That recession ended five months after Obama took office. What's your excuse for the other three and a half years of trillion-dollar deficits?
:lol:
Yes, because economic effects of a recession have always been known to start and stop instantaneously.
What a ridiculous comment.
Yes, really. The CBO predicted above $1t deficit and most people who paid attention used that number. But because that number was only slightly off, you created a thread specifically to troll those who believe differently than you, while missing the entire point of the $1t number in the first place, a number we are most definitely going to hit in FY20, three years before the CBO predicted we would hit it prior to the Trump administration.
The entire point of this thread was to needle those who don't agree with you politically, and in order to do that, you had to dishonestly parse the intent behind what the others have said.
So, yes, that is exactly what you are doing.
I've said several times that the deficit needs to be brought under control and the rising tax revenues from Trump's tax cuts is part of the answer.
That's just so stupid it makes my brain hurt to think anyone could say anything so stupid.

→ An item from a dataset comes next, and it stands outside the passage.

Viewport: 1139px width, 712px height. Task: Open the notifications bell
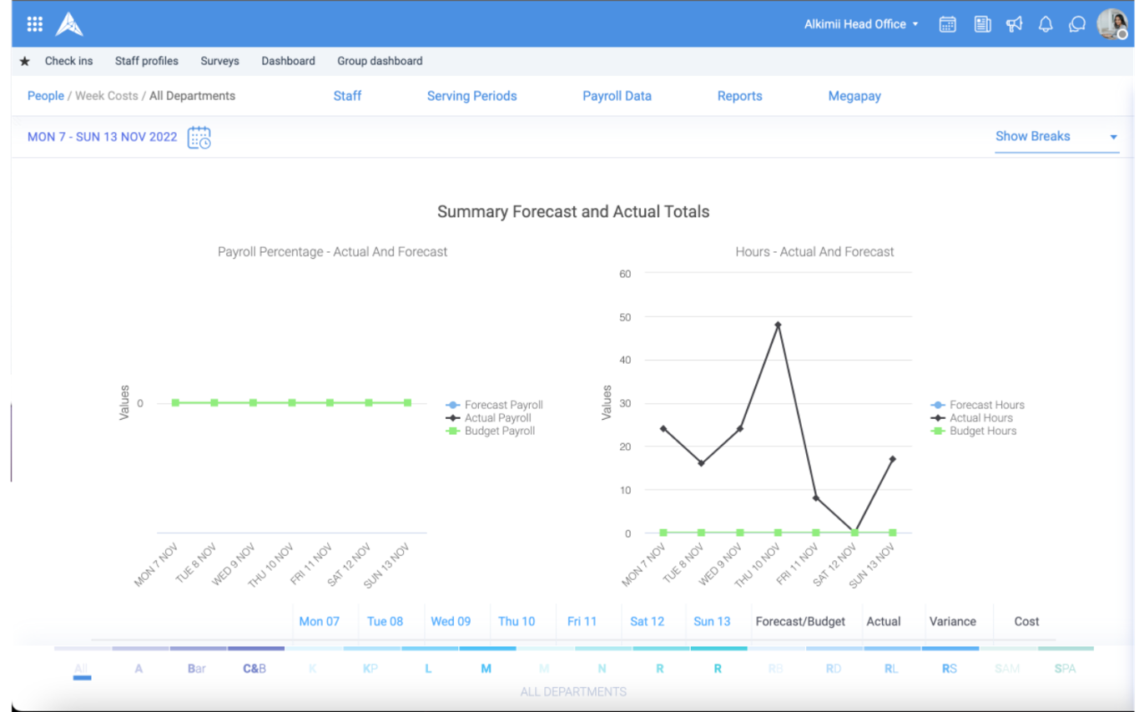point(1046,24)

How does tax cuts increase tax revenues? It doesn't. A better economy definitely increases tax revenues, but there is no hard evidence the Trump tax cuts significantly altered the economic trend which started long before him.
It's like you are doing everything you can to say the stupidest things possible.

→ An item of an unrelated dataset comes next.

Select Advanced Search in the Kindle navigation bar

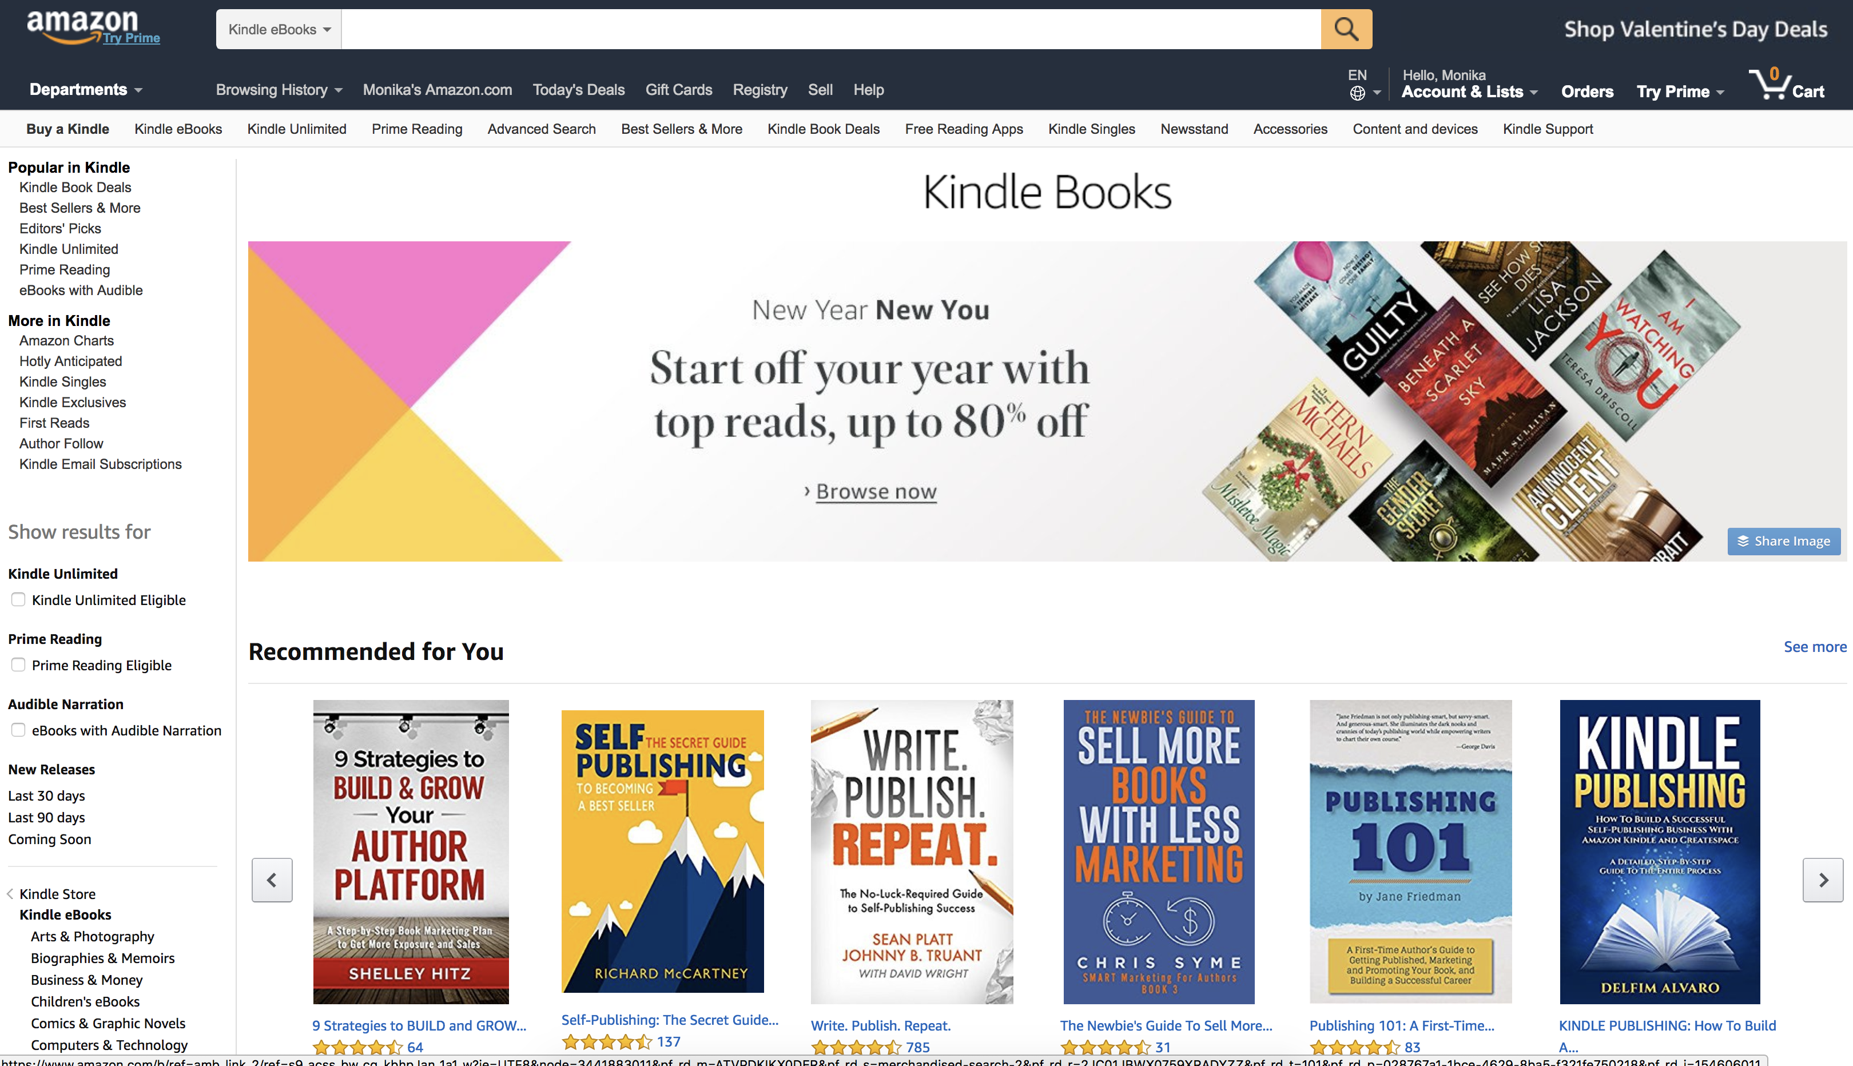(541, 129)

Stem outlays is the key now. And that is a bi-partisan problem.
The only way you can do that is to make old people die faster. Because Social Security and Medicare are the biggest area of growth in outlays. I don't see that happening.
What we SHOULD be doing is taxing more in a time of economic prosperity. The government should be working down the deficit, so when the next economic downturn occurs (because it will), the government will have more leverage to confront and minimize the damage. But due to the loss of revenues from the Trump tax cuts (and other factors as well, but we're mostly talking tax cuts in this post), our ability to confront the next downturn will be hampered.